Rikke-rikke-tak, refrain d’une chanson flamande beaucoup moins dure qu’elle n’en a l’air, ne dépare nullement le volume. Ce dernier conte est moins près que les autres de la réalité. Il tient davantage de la poésie et de la gende ; il flotte un peu plus entre la terre et les nuages : vous diriez un Ruysdael après un Ostade ou un Terburg. Constatons ici une autre qualité de Henri Conscience : excellent peintre d’intérieur, il est paysagiste remarquable. Grâce à lui, voilà les bruyères de la Campine sorties de leur obscurité, et classées dans l’aristocratie des paysages romanesques, à côté des bords de la Clyde, de la Creuse, et de la Vienne. Il en est un peu, vous le savez, de cette noblesse pittoresque comme de l’autre : un trait de plume des rois, c’est-à-dire des grands écrivains, suffit à la donner. Combien de sites tout aussi beaux attendent vainement cette faveur royale, et disent tristement, en variant le mot du lion de la fable : « On ne sait pas nous peindre. »

En somme, le Gentilhomme pauvre, le Conscrit, Rikke-rikke-tak, sont, non pas trois grands drames, comme disait Diderot, mais trois charmants récits, dont le succès est un honneur et un bonheur, que tout le monde lit, que tout le monde voudra relire, et qui viennent bien à point grossir la famille de ces livres aimables et doux, affectueux et simples, familiers et touchants, amis et compatriotes de tous les cœurs honnêtes et de tous les bons esprits. Ce sont bien là ces sourires mouillés dont parle Homère, ces modèles d’enjouement attendri nous avons tous quelque chose à apprendre en fait d’art caché, mais réel, de touche délicate, d’émotion sincère, de grâce naturelle, de ces secrets de justesse, de proportion et de mesure qu’un rien altère, qui vivent de peu, que le talent même ne donne pas toujours, que l’on peut atteindre en trente pages et chercher vainement en trois cents volumes. Pour achever de vous rendre compte de l’impression que me font éprouver ces œuvres exquises, de la joie que me cause leur réussite, et aussi peut-être de l’involontaire sentiment d’envie ou du moins de regret qui s’y mêle, je terminerai par une anecdote.
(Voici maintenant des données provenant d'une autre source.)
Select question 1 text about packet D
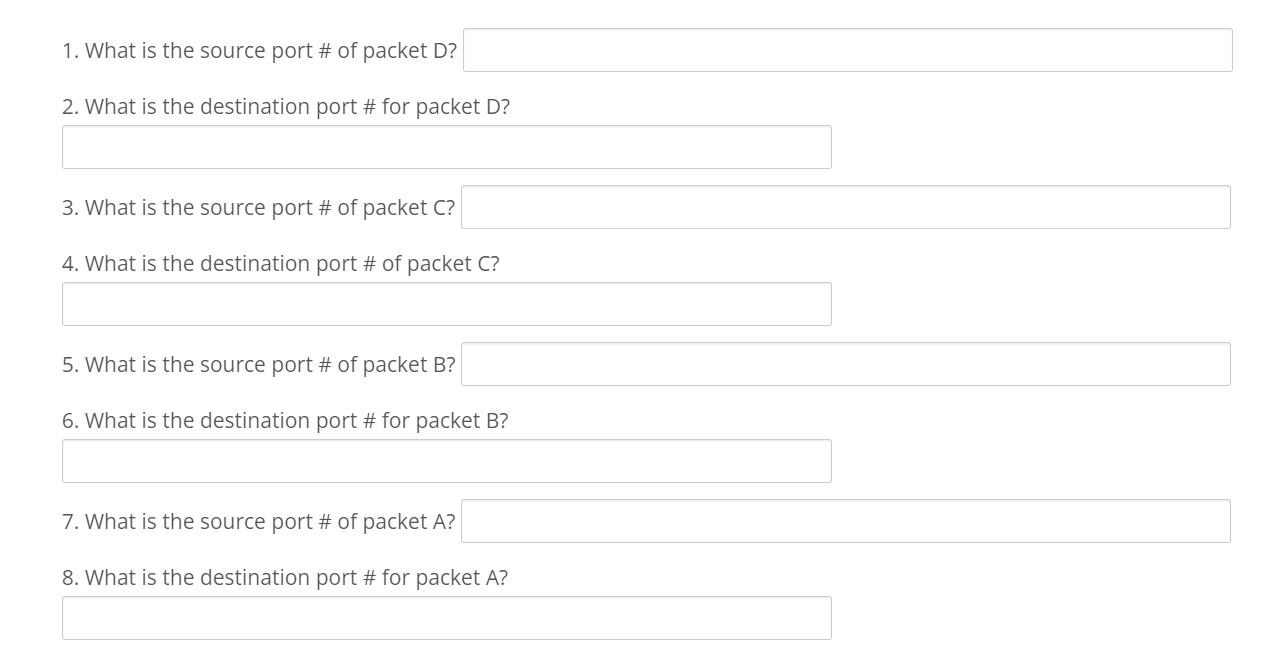This screenshot has height=664, width=1286. click(260, 50)
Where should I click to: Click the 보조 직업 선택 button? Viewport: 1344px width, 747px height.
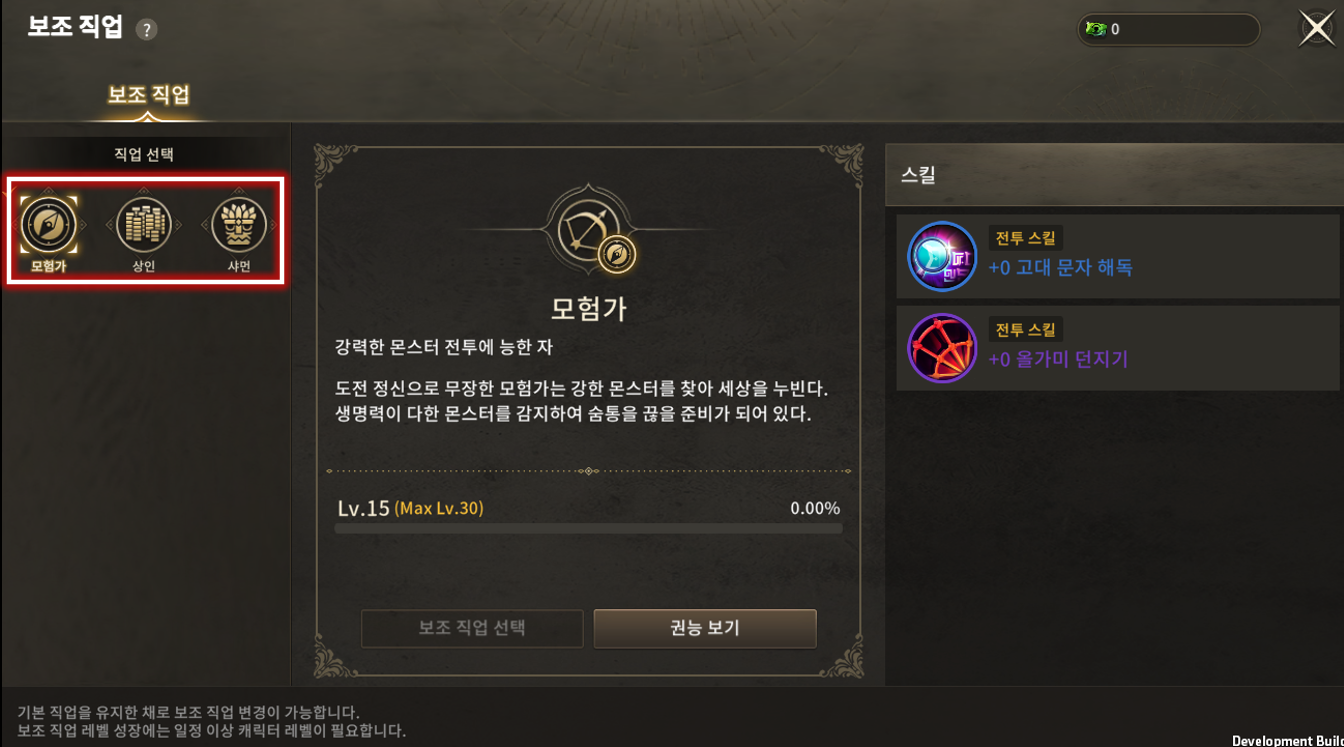click(472, 628)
Puisqu’il s’agit d’un conteur, ce n’est pas tout à fait sortir de mon sujet.

Quelque temps après la Révolution de 1830, et au plus fort de nos enthousiasmes semi-officiels pour les révolutions indigènes ou étrangères, un député influent voyait souvent arriver chez lui un jeune homme de son pays, spirituel, paresseux et pauvre. Ce jeune homme, après avoir vainement sollicité une foule de places, depuis la préfecture de première classe jusqu’au bureau de tabac, finit par dire à son protecteur : « Eh bien, monsieur, faites-moi naturaliser Polonais ; comme tel, je recevrai un subside ; comme Français, je meurs de faim. » La boutade de cet ingénieux solliciteur me revient en mémoire au moment où je ferme le volume de Henri Conscience. Faisons-nous tous, croyez-moi, naturaliser citoyens de Bruges ou d’Anvers, afin d’être plus sûrs de plaire, d’émouvoir et de réussir comme lui. Gil Blas, à l’apogée de ses grandeurs, espérait qu’on le prendrait peut-être pour un fils naturel du duc de Lerme : mon ambition, à moi, est plus légitime et plus honnête : je viens de louer Henri Conscience ; je l’admire, je l’aime, je l’étudie ; je veux essayer de l’imiter : quel honneur si, au bout de tous ces efforts, on pouvait, pendant un quart d’heure, me prendre pour un Flamand !

 

 

Armand de PONTMARTIN, Nouvelles causeries littéraires, 1859.